People Before Profit insists that working people must not bear the cost of any dislocation that occurs because of Brexit.

  • We support an increase in wages to match the rate of the Irish economy and the immediate removal of FEMPI legislation.
  • We want increased investment in public enterprises to create jobs – particularly jobs that help mitigate against climate change, such as those in insulating buildings or developing public transport.

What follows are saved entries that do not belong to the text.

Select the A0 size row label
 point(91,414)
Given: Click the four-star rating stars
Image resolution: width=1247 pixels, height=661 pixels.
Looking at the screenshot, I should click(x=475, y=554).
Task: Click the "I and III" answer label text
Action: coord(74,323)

At the same time, we would redistribute wealth and income in the country away from the rich, towards the majority. This is the best insurance we now have against the bigger powers using Brexit for their own interests. Below we summarise our main ideas:

  • A major redistribution of wealth through new taxes on the rich to provide resources for state-led development.
  • We need to create jobs by a major programme of house building and insulation. A state construction company can do this and avoid the blackmail from private developers who are holding back on building until prices rise even more.
  • We need a switch to manufacturing in such areas as generic pharmaceuticals and products for a green economy.
  • We need public control of natural resources used to diversify towards a green economy that is not reliant on fossil fuels.
  • We need to break the grip that the beef barons have over Irish agriculture and re-orientate to more tillage and locally produced food.